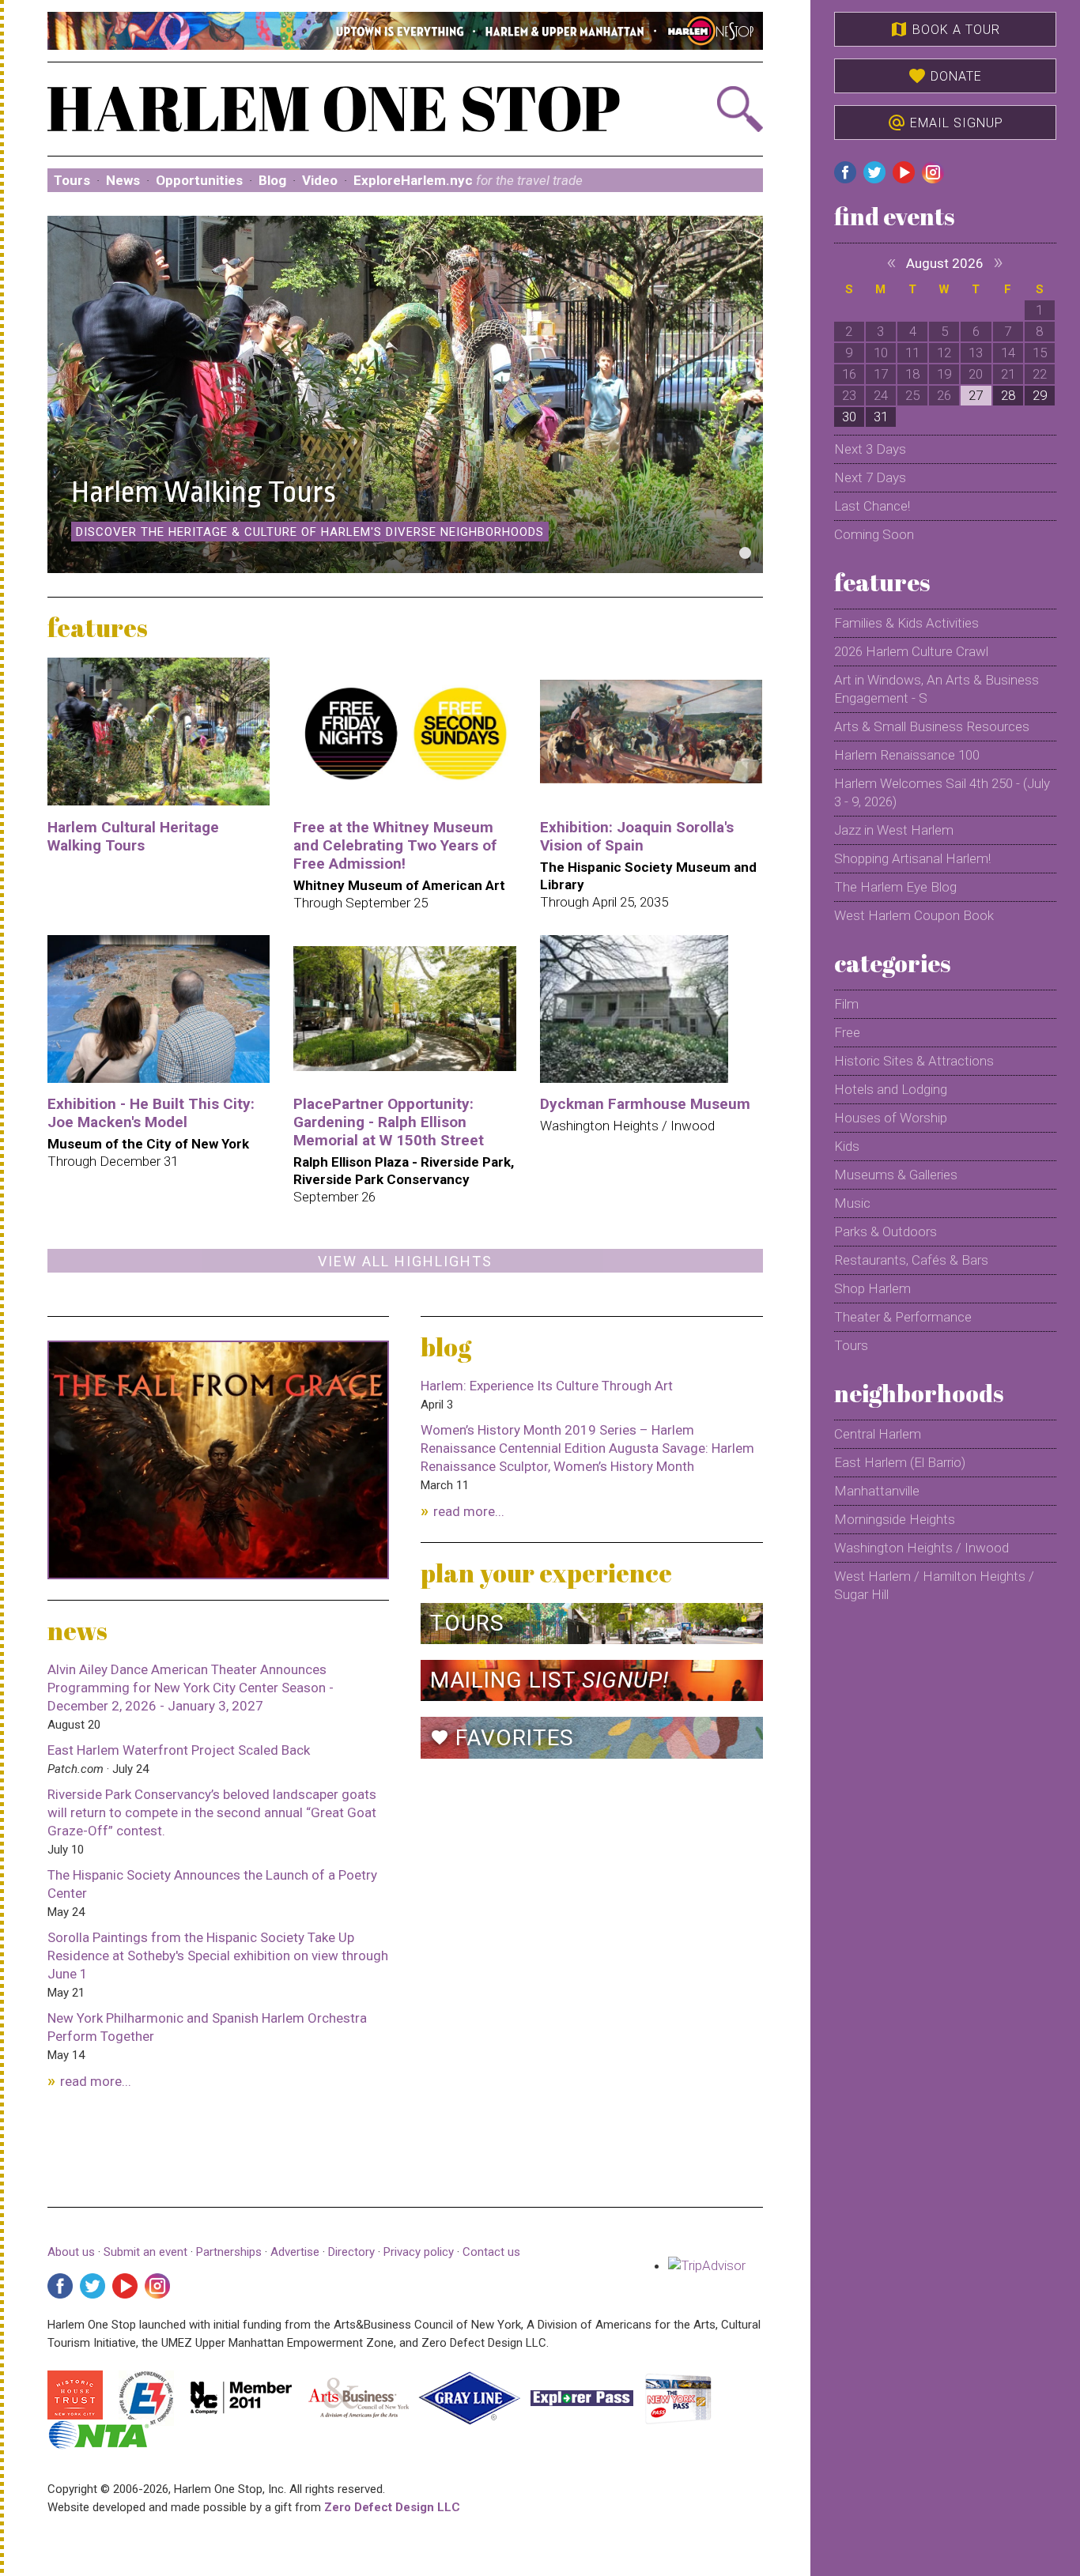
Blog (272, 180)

# # # # #

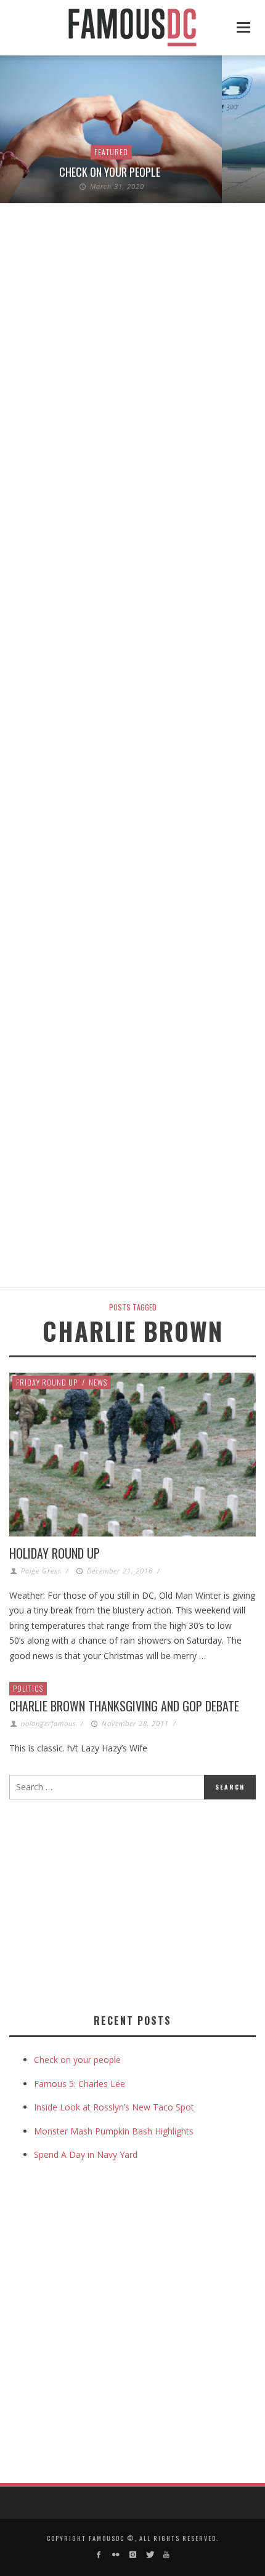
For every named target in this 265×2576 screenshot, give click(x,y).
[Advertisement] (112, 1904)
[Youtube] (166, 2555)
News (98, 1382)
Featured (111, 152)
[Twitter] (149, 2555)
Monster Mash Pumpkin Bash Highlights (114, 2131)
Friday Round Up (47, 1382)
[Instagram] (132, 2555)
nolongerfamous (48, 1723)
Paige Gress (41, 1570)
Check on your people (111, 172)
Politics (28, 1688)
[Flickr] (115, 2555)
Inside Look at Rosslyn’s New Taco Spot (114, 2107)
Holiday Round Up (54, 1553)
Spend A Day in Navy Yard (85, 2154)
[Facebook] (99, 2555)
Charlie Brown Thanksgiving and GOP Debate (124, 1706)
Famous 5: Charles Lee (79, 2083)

# # # # #

_Problem details:_ Retype the entries above exactly, but only from the line containing "Spend A Day in Navy Yard (85, 2154)" through the line containing "Famous 5: Charles Lee (79, 2083)", both included.

_Output of the exercise:_
Spend A Day in Navy Yard (85, 2154)
[Facebook] (99, 2555)
Charlie Brown Thanksgiving and GOP Debate (124, 1706)
Famous 5: Charles Lee (79, 2083)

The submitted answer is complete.